Research reveals citrus contamination risk
New research shows citrus fruits can carry foodborne pathogens such as Salmonella.
These pathogens can survive the sanitisation process of the packing shed, according to Dr SP Singh, NSW DPI, who shared the preliminary research conducted by NSW DPI at the Food Safety Forum in Barmera, SA, last week.
“Food products are potential carriers of these pathogens and citrus is no different to any other food,” Dr Singh said.
Dr Singh conducted preliminary research, funded by NSW DPI, three months ago to provide scientific evidence and raise industry awareness.
Bacterial pathogens can come from contaminated irrigation water, water used for applying chemicals on trees; dust storms, which can spread pathogens from compost yards or animal manure from nearby farms; native wildlife; and from workers not washing hands after toilet breaks and picking fruit.
“Growers thought that once contaminated fruit goes through the shed it is sanitised. Fruit washing and sanitisation can only minimise the microbial load, it cannot make the fruit sterile.”
It remains on the skin of the fruit but can be transferred to the flesh when peeled or cut with a knife. The pathogens can also be transferred to hands, which can then be put in the person’s mouth.
Citrus was inoculated with Salmonella in a laboratory as part of the experiment. It was still present after four weeks when stored at room temperature (20 degrees celsius); and could survive for two weeks at 4 degrees.
Dr Singh said other pathogens, like Listeria monocytogenes can survive longer in all conditions including cold storage. Although the fruit may not support the growth of these pathogens but they can potentially survive through the supply chain.
Dr Singh told the audience that food safety was critical for an industry like citrus which is heavily dependent on exports.
“Considering citrus industry’s footprint in the export markets, food safety is the number one priority. We propose and support Citrus industry’s microbial risk mitigation plan underpinned by a solid science and driven by a food safety culture being nurtured by the industry”
He made mention of the recent foodborne illness outbreaks in fresh produce in Australia and overseas, which cost the industry millions of dollars and lost consumer confidence.

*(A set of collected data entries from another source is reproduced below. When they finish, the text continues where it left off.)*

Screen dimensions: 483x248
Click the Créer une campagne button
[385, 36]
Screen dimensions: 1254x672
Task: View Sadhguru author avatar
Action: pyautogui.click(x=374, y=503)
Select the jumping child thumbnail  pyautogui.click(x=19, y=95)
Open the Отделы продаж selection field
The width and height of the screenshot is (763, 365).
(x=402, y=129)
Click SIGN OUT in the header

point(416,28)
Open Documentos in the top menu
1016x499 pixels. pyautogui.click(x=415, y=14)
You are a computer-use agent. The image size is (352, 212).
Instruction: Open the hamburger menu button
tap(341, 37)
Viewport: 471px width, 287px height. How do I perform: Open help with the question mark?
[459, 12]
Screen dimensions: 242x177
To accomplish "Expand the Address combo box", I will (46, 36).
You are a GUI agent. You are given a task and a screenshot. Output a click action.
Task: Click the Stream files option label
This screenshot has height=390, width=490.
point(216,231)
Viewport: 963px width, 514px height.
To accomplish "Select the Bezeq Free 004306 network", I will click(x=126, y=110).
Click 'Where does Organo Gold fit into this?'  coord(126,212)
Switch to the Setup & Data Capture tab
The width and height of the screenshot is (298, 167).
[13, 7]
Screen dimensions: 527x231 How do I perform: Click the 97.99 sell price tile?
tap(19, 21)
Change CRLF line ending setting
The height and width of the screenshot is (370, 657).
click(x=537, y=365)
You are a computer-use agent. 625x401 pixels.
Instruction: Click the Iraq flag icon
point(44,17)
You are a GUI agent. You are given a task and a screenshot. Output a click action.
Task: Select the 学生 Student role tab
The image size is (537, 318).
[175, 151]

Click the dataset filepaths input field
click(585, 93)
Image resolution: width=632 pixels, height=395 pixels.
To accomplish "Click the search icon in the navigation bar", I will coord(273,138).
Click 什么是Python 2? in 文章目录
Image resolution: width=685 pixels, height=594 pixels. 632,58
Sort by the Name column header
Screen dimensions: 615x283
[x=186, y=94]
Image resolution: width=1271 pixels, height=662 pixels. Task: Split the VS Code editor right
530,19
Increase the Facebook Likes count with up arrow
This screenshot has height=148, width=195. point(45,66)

“Rebuilding consumer confidence and export markets is the most difficult task. If there’s any market failure, vendors will lose market access, and that would be a disaster.”
The NSW DPI will propose an industry funded project to investigate potential hot spots for contamination and cross-contamination across the entire supply chain. Dr Singh said he received support from growers at the Forum for further research, and a microbial risk mediation action plan for industry.